“This is different from ‘make me an agent.’ It is a disciplined design process for capability creation.” — Lou
Session context: 2026-06-11_Mastermind — once a folder can inherit and activate capabilities, the next question is how to create them repeatably. Lou’s answer is a compiler.
Core Idea
“Make me an agent” produces a prompt. Capability-Architect produces an inheritable skill bundle — a unit that drops into the ambient library and can be declared by any project. The difference is that it runs the workflow through a fixed compile path instead of improvising. The input can be a workflow, a problem, or an existing pipeline (“turn this client onboarding into a reusable AI workflow”); the output is a structured bundle, not a one-off answer.
The compile path is the substance — a checklist the architect follows, each stage answering one question:
- Intake — what job is this capability for? If you can’t state it clearly, the rest drifts.

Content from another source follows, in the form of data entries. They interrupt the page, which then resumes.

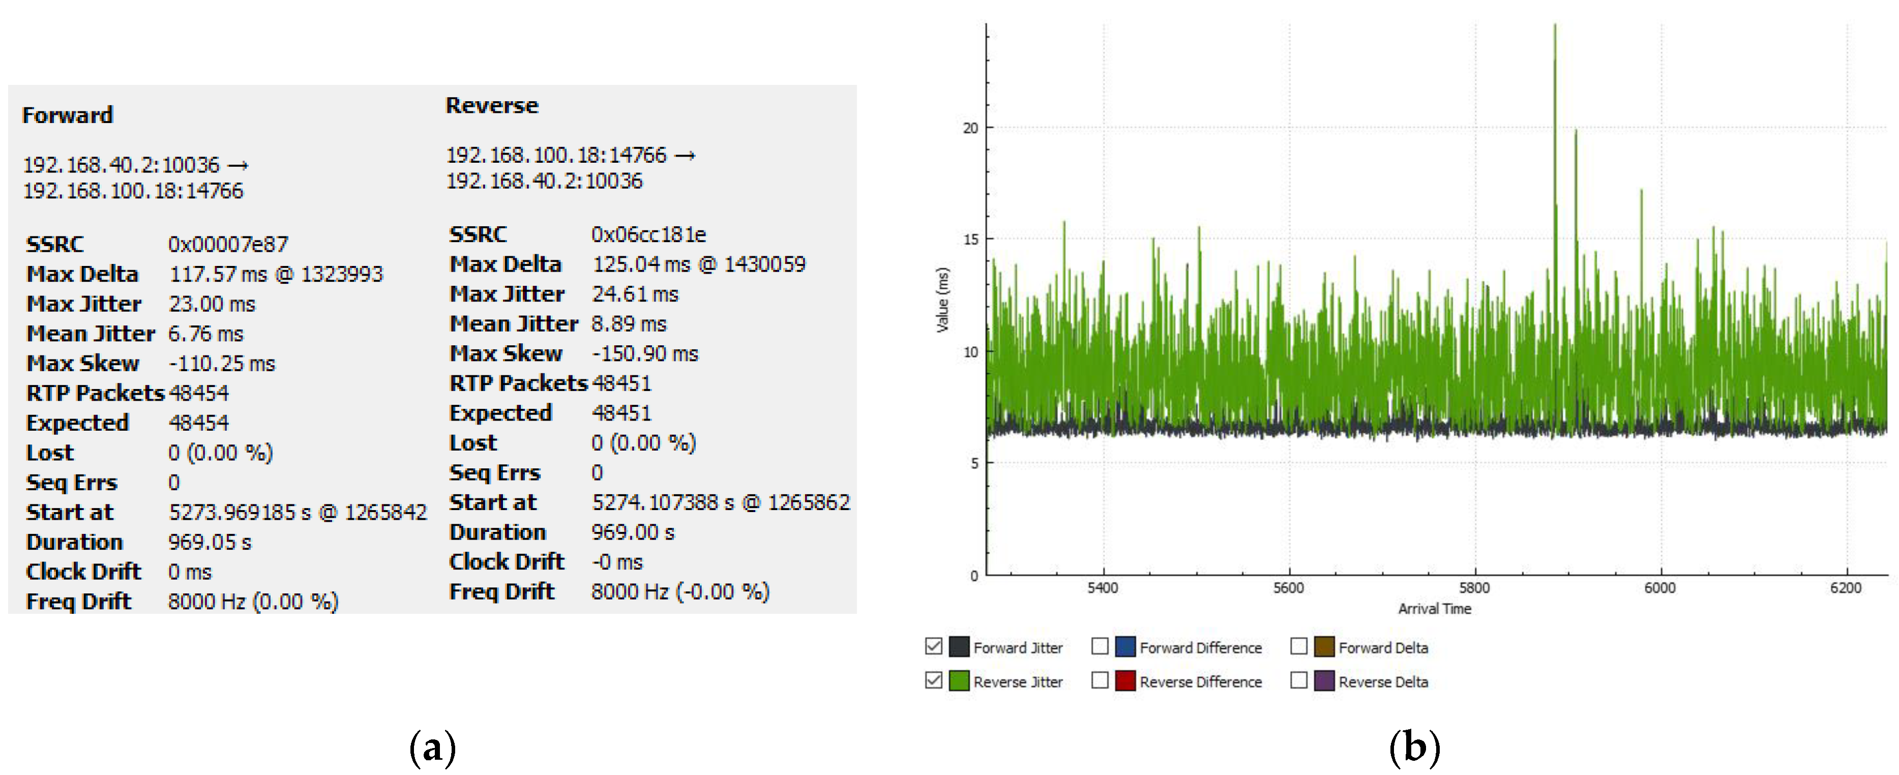Click the dark Forward Jitter color swatch
Screen dimensions: 1899x775
[958, 647]
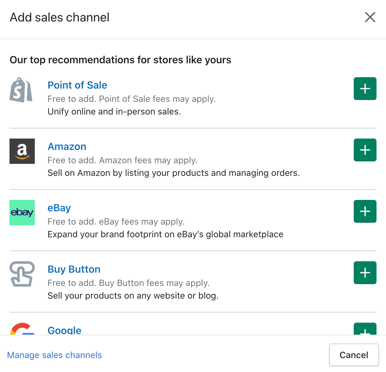Add the Buy Button channel
Image resolution: width=386 pixels, height=372 pixels.
365,273
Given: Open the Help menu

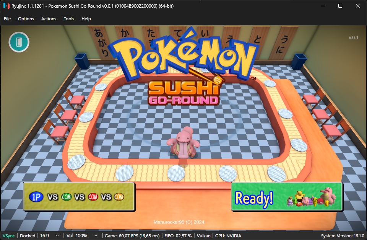Looking at the screenshot, I should pyautogui.click(x=86, y=19).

- Dependency map (DAG) — which artifacts depend on which? A draft depends on a brief; a revision depends on a review; a polish depends on the revised draft.
- Classification — which steps are deterministic code, which require judgment, which are hybrid?
- Bundling — which steps belong together because their intermediate outputs are only used internally and never need to surface?
- Execution — should each step run inline, in a fork, in a spawn, or in parallel?
- Routing — which model and effort level does each component need?
- Contract — what must each child return to the parent? (The API contract — typically a JSON envelope plus an artifact path, so heavy outputs move by reference, never pasted into the parent.)
- Generation — create the actual skill bundle and its local assets.
- Evaluation — define the cases where the skill should fire and where it should not.
- Install — make it inheritable by folders.
What makes this powerful is that judgment itself becomes modular. The routing logic doesn’t live inside Capability-Architect — it’s delegated to a shared inference-router reading a shared model-effort-routing.md reference, so a writing orchestrator, a course-design workflow, and a client-delivery agent all reuse the same routing process. The architect composes specialized sub-processes rather than owning every decision. This is the through-line of the whole session made operational: ambient inheritance, activation, fork-vs-spawn, model altitude, and artifact-by-path contracts, assembled into one repeatable build discipline — all driven conversationally, with the harness (Claude/Codex) as the only interface. No TypeScript, no UI to scaffold.
Practical Application
Next time you’re tempted to ask an AI to “build me a writing team” (or any multi-step workflow), don’t accept a single mega-prompt. Walk the compile path instead:
State the job. Map the artifact dependencies. Classify each step as code / judgment / hybrid. Bundle the steps whose outputs stay internal. Decide inline / fork / spawn / parallel per step. Route model + effort per step. Define what each child returns to the parent. Then generate the bundle, the eval cases, and the install.
The result is auditable and reusable — when an output disappoints, you can point to the exact stage (classification, routing, contract) that failed, rather than rewriting the whole prompt.
Related Insights
- Insight - Skill Orchestration — Forking, Quality Gates, and Pipeline Mechanics Make Chains Actually Run — the orchestration mechanics this compiler emits.
- Insight - The Harness Architecture — Declare Only What You Need, Import the Rest — the architect’s “install” stage produces a capability the harness can declare.
- Insight - Use the LLM as the UI — Conversation as Interface for Internal Tools — the whole pipeline is built and driven conversationally, no application layer.
- Insight - Fork vs Spawn — Decide Whether the Child Should Inherit What the Parent Knows — the execution-stage decision the architect makes per step.
- Insight - Model Altitude — Route Model and Effort by Workflow Step, Not by Whole Artifact — the routing stage, delegated to a shared inference-router.
- Insight - Plugins Are How You Share Skills — Version-Controlled Capabilities From a Marketplace Repo — how the compiled bundle gets distributed and inherited.
Evolution Across Sessions
Synthesizes the session’s other threads into a single build discipline, and extends Insight - Skill Orchestration — Forking, Quality Gates, and Pipeline Mechanics Make Chains Actually Run (2026-02-26) from “how a pipeline runs” to “how a pipeline is compiled and installed.” Establishes the baseline for capability creation as a compiler step; the open thread is the capability-architect and inference-router skills themselves, queued as a PRD for design review.